Lastly, can T5 perform machine translation? Yes, in some limited instances. We need to specify the input and output languages. Keep in mind that the model has only been trained to translate in particular directions e.g. English to Romanian but NOT Romanian to English.
t5_input_text = "translate English to German: " + ARTICLE
t5_inputs = t5_tokenizer([t5_input_text], return_tensors='pt')
t5_summary_ids = t5_model.generate(t5_inputs['input_ids'],
num_beams=3,
no_repeat_ngram_size=3,
min_length=10,
max_length=40)
print([t5_tokenizer.decode(g, skip_special_tokens=True,
clean_up_tokenization_spaces=False) for g in t5_summary_ids])
['Ich habe es nicht geschafft, meinen ersten Test zu schreiben, da ich nicht genügend Zeit hatte, um meinen Test zu bearbeiten.']
Hmm... output language fluency is very good. But take the German output and feed it in to translate.google.com and see what this means.
- not great:
- ['I failed to take my first test because I didn't have enough time to complete my test.']
Is it anything like its English input? This hallucination might be mitigated by changing some of the hyperparameters like num_beams.
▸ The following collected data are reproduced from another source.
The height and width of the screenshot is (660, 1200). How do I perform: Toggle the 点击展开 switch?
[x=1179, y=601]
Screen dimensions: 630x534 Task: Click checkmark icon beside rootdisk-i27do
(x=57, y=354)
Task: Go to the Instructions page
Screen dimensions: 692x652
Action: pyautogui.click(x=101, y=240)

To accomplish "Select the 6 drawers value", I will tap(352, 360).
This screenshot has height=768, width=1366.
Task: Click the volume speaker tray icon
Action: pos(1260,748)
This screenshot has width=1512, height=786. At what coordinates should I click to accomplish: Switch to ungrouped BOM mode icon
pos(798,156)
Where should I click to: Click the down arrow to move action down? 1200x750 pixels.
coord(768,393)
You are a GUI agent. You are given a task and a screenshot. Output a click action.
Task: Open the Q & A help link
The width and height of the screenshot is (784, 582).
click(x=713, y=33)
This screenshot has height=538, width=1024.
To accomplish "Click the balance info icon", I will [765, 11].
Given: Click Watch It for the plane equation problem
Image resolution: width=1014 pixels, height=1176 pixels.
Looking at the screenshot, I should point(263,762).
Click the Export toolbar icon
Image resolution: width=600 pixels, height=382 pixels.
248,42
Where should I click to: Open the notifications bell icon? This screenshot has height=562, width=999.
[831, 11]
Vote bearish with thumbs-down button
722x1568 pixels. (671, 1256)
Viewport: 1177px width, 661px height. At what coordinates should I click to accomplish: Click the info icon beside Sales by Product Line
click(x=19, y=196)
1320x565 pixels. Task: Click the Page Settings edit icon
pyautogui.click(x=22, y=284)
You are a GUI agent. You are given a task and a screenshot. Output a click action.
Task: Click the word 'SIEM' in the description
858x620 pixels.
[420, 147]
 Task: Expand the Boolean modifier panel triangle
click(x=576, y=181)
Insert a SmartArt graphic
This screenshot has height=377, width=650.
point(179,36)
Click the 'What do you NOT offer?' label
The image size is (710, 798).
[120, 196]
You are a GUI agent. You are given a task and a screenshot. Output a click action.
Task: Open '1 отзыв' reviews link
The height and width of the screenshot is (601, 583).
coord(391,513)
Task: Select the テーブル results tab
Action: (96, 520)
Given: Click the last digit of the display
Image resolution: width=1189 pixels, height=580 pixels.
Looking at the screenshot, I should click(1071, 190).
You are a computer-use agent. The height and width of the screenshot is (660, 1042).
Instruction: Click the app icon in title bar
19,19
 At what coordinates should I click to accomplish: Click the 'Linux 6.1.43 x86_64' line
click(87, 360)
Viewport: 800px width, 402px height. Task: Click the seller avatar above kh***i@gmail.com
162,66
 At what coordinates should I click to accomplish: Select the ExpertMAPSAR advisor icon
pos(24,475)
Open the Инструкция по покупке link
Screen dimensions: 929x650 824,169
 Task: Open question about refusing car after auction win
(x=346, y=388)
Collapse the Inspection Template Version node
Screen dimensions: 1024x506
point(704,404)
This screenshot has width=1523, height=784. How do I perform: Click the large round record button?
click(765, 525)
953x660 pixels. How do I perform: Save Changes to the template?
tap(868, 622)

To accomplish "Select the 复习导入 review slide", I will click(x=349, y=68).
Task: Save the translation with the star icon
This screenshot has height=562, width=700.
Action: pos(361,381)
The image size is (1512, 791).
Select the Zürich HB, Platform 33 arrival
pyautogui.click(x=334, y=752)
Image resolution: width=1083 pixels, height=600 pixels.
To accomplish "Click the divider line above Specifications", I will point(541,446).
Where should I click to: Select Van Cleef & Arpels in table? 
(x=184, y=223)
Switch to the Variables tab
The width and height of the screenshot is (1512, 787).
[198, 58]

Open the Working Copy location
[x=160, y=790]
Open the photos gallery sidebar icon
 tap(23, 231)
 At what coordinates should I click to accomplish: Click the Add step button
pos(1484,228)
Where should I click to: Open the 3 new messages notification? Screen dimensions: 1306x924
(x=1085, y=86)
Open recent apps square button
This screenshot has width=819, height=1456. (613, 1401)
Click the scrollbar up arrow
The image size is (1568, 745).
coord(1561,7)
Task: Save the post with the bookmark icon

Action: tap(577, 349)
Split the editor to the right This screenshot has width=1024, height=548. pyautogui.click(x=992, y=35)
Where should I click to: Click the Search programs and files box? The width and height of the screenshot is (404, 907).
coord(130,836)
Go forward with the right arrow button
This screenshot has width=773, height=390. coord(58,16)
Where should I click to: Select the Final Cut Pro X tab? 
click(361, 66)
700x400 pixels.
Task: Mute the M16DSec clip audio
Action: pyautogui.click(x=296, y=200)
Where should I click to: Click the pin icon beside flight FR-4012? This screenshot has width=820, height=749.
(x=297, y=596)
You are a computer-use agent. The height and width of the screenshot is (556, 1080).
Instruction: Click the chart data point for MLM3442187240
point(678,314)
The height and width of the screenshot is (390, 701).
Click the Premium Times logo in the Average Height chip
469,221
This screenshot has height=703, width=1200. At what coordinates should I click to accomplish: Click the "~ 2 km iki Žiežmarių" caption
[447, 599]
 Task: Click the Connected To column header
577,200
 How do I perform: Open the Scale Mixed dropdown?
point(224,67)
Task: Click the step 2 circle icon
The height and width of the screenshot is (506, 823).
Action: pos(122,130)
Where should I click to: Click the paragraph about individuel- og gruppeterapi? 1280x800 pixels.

Is a shorter example more accurate? Maybe.
t5_input_text = "translate English to German: That was really not very good today; it was too difficult to solve."
t5_inputs = t5_tokenizer([t5_input_text], return_tensors='pt')
t5_summary_ids = t5_model.generate(t5_inputs['input_ids'],
num_beams=3,
no_repeat_ngram_size=3,
min_length=10,
max_length=40)
print([t5_tokenizer.decode(g, skip_special_tokens=True,
clean_up_tokenization_spaces=False) for g in t5_summary_ids])
['Das war heute wirklich nicht sehr gut; es war zu schwierig zu lösen.']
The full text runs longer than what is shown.